# [Problem requirements]
Find every line in the records below that contains the word "should" and copy each one; case counts.

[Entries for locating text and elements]
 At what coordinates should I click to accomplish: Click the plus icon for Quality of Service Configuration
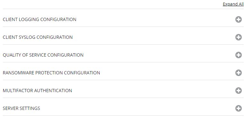click(239, 55)
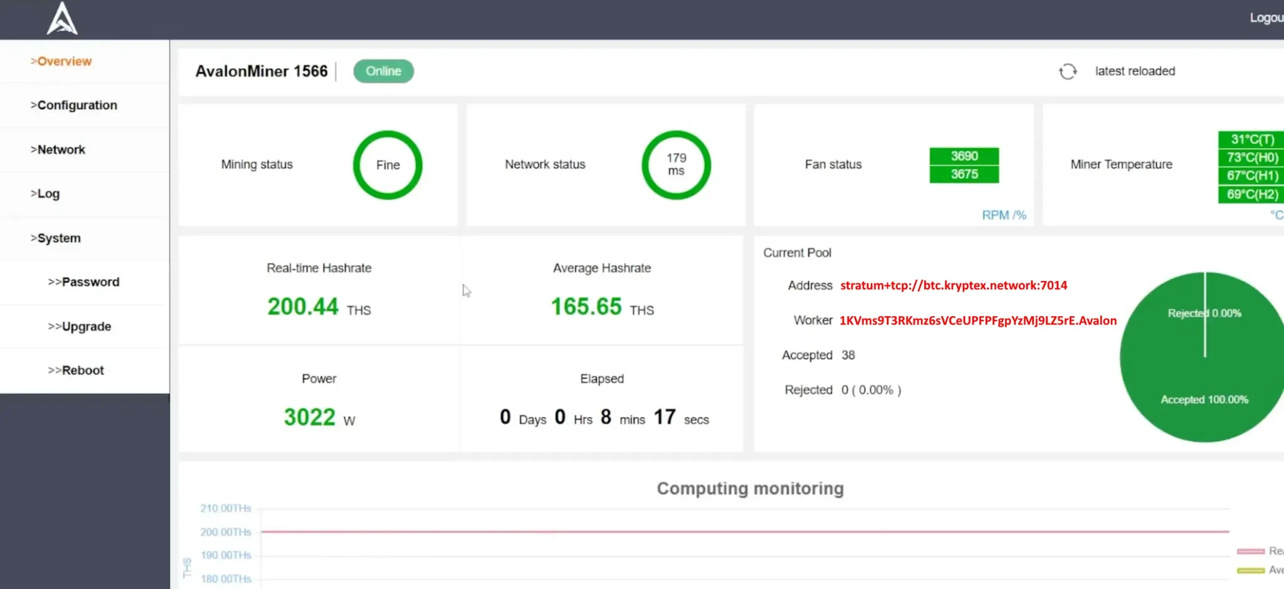Viewport: 1284px width, 589px height.
Task: Click the fan speed 3690 indicator
Action: (x=964, y=156)

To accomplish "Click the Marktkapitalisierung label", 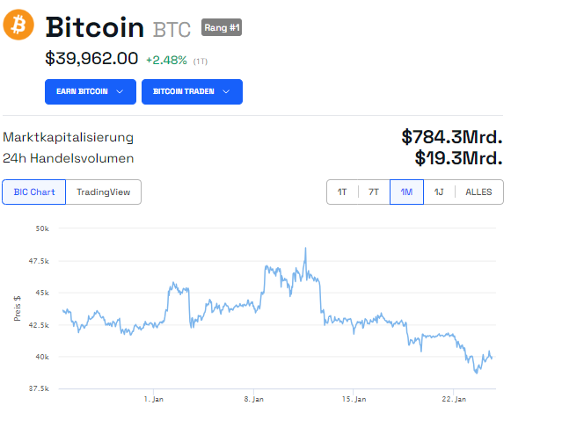I will click(69, 137).
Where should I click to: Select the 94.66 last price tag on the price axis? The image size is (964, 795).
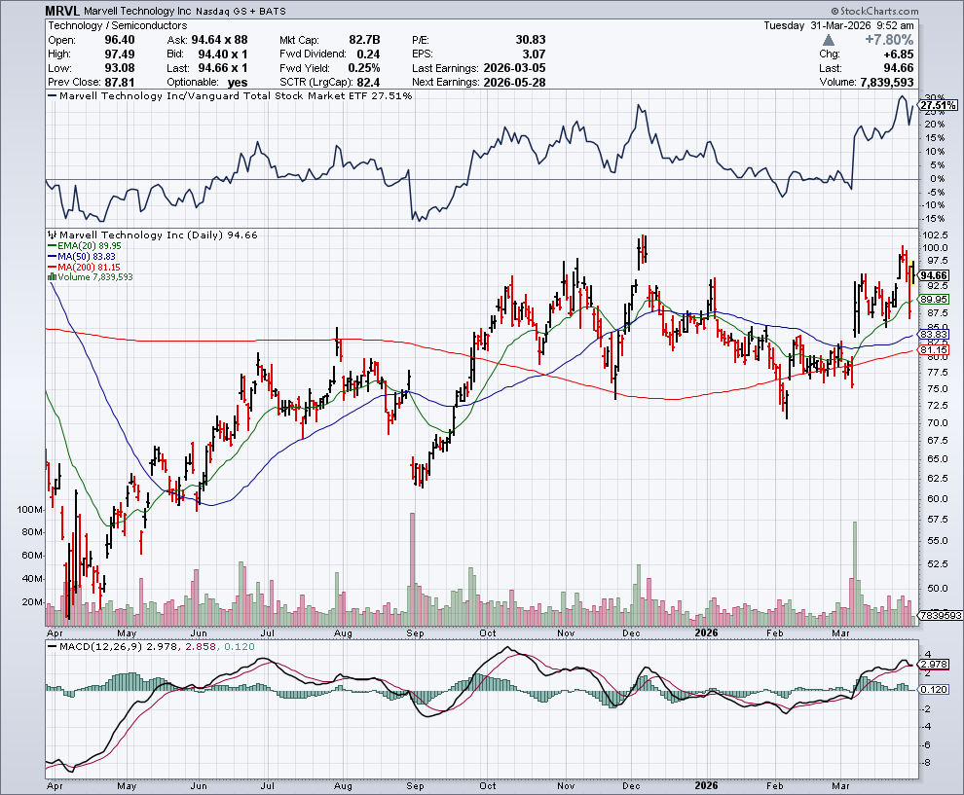[933, 275]
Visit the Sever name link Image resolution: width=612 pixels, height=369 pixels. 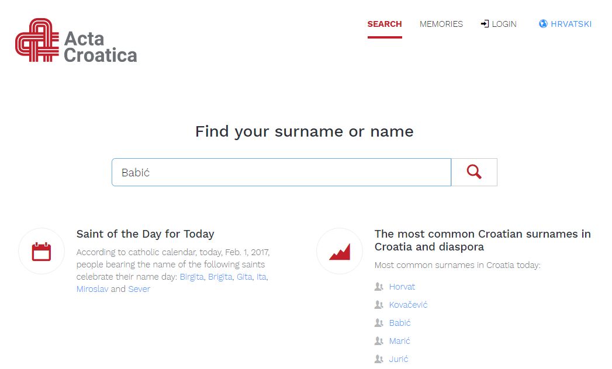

# [Right answer]
 At what coordinates should I click to accomplish: Click the plus icon for Quality of Service Configuration
Where should I click to: Select the 94.66 last price tag on the price axis? The image size is (964, 795).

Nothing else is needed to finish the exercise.